Falling forever

Sherwin Tjia gets a nice profile at the CBC around his new graphic novel, Plummet, in which the Earth suddenly disappears, leaving all the stuff (and people) on it behind.

CBC

“I thought that would be an interesting premise for a book. It took me a long time to find the story behind the premise. Ultimately, I put myself in the main character’s place and imagined what would be interesting about falling forever. I make reference to the opposite of that, the Rapture, which is like rising forever until you reach heaven. A lot of religious imagery portrays people falling to hell. But I sometimes wonder how long is that fall? Does it take an hour? Or will it take forever? Or is that hell — to be falling forever? I wasn’t entirely sure how to answer that.”

Everybody gets a trophy day

The Turner Prize went to all four people on the shortlist. Now no one needs to feel bad! Aw!

The group said a collective prize would also be a strong statement “at this time of political crisis in Britain and much of the world, when there is already so much that divides and isolates people and communities.”

The jury “rapidly, unanimously” agreed to the artists’ request, Mr. Farquharson said, feeling it reflected their work. “Their art, like so much art, addresses politics, addresses ethical concerns so I think in each case the poetics and politics of their work is inseparable,” he said.

Think you know Kundera? Czech again.

As Michael reports at the LitSaloon, Milan Kundera is now a citizen again, but they sure took their time about it.

Milan Kundera, who turned 90 this year, has been a French citizen since 1981. Now, four decades after the communist authorities stripped him of his Czechoslovak citizenship, it has once again been renewed.

The exiled writer received the certificate of Czech citizenship at his Paris apartment last Thursday, in the presence of his wife Věra, from the hands of the Czech Ambassador to France….

The Impostor Poets

Not, not that guy in your workshop who refuses to read others because he’s worried it might influence his work–a group of Icelandic women who sound for all the world like they’re kicking ass by seeking to not be perfect. God, I wish I’d thought of this: impostor syndrome as a motivator. Think of how much I’d have gotten done.

Since the formation of Svikaskáld, we’ve taken this approach in various directions and also interpreted the root word in our name, svik—meaning betrayal, fraud, treachery, trickery, deceit, imposture—in many different ways. Any time we encounter a convention or tendency in society or the literary world, we give ourselves permission to put a question mark next to how things have been done, next to whatever it is that people seem to expect. That’s when, perhaps, we decide to svíkjast: to renege, to shirk, to refuse this precedent, to do things differently. We reject the original image of the poet—the macho master, the lone wolf. We do this by exchanging ideas, by “stealing” from one another, presenting ourselves as a group, sharing recognition, and not worrying about contradicting ourselves or the expectations of others.

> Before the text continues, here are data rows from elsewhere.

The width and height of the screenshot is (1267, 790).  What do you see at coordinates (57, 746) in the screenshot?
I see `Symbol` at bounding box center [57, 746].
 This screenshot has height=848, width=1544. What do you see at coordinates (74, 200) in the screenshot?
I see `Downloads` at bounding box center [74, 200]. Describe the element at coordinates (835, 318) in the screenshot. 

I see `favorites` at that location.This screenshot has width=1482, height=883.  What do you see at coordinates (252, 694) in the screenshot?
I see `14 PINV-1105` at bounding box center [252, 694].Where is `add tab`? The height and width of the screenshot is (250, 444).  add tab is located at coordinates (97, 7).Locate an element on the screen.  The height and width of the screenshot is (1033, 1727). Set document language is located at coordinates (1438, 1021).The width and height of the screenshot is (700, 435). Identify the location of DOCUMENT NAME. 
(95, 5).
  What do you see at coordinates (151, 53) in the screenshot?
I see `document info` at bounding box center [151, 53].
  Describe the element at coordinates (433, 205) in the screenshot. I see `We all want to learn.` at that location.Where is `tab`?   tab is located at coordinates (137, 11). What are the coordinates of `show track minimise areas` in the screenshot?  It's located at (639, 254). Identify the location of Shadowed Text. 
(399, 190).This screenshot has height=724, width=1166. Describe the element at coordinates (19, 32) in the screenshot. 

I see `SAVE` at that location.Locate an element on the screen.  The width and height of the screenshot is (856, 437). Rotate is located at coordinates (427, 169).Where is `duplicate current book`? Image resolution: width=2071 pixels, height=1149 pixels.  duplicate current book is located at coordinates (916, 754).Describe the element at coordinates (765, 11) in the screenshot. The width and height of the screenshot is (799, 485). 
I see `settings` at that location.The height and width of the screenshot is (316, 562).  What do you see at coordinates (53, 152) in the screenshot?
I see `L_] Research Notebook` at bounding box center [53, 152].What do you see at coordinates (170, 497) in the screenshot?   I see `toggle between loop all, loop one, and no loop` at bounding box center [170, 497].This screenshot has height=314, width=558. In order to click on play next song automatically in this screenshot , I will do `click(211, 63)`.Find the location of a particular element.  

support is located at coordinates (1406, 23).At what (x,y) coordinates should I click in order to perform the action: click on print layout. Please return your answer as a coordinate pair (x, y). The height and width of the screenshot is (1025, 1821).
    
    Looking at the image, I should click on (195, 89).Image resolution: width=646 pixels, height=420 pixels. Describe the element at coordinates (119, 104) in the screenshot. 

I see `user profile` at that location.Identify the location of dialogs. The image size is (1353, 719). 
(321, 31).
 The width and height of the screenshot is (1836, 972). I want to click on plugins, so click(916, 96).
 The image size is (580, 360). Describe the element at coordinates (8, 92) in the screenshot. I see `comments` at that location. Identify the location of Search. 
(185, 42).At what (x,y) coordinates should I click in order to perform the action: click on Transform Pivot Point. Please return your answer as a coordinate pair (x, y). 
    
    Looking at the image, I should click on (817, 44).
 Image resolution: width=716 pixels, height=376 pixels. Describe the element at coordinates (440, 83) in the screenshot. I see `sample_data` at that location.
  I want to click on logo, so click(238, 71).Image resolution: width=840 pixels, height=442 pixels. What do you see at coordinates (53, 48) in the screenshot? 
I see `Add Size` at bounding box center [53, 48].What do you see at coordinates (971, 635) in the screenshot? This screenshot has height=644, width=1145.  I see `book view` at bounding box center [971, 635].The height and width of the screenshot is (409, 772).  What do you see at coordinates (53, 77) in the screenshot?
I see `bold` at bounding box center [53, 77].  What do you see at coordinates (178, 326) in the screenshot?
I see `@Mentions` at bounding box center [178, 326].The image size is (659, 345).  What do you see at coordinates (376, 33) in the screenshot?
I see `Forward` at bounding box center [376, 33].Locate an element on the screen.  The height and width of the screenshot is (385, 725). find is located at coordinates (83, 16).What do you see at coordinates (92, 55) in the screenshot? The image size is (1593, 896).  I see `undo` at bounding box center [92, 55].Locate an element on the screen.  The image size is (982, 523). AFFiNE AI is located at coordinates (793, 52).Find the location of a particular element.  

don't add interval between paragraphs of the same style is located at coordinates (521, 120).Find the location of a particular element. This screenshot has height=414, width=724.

What can sci-fi teach us about the future?

This podcast talks to the authors of The Exapnse about the future. Listen, having grown up on 70s and 80s scifi, I can tell you what the future holds: scantily-clad post-apocalyptic bears and sex robots. That’s all you need to know.

This week, Richard sits down with duo Daniel Abraham and Ty Franck, who write science fiction together under the name James SA Corey. Their bestselling space-opera series, The Expanse, which started in 2012 and is due to end in 2021, is set in the middle of the 24th century, when humanity has colonised the solar system. Human society is now beyond race and gender, and is instead divided on a planetary level: those living on Earth, on Mars and on various asteroids, moons and space stations called Belters.

Fresh Nobel gossip

Things are further degrading at Swedish Academy. Having only regained the stomach for looking at books news in September, I haven’t really been following this story, so don’t know where this fits in. (Listen, in truth, unless “berries” follows “Swedish”, I’m not sure how interested I am.)

Author and Nobel committee member Kristoffer Leandoer announced his resignation in in Swedish newspaper Svenska Dagbladet on Monday: “I leave my job in the Nobel committee because I have neither the patience nor the time to wait for the result of the work to change that has been started,” he wrote. “The Academy and I have a different perspective on time, one year is far too long in my life and far too short in the life of the Academy.”

Leandoer said his quitting was not linked to the decision to award the 2019 prize to Handke.

The Academy confirmed in a statement that Leandoer and literary journalist Gun-Britt Sundström had both left the Nobel committee, which, until Monday, was made up of four members of the Swedish Academy and five external members. Sundström could not immediately be reached for comment.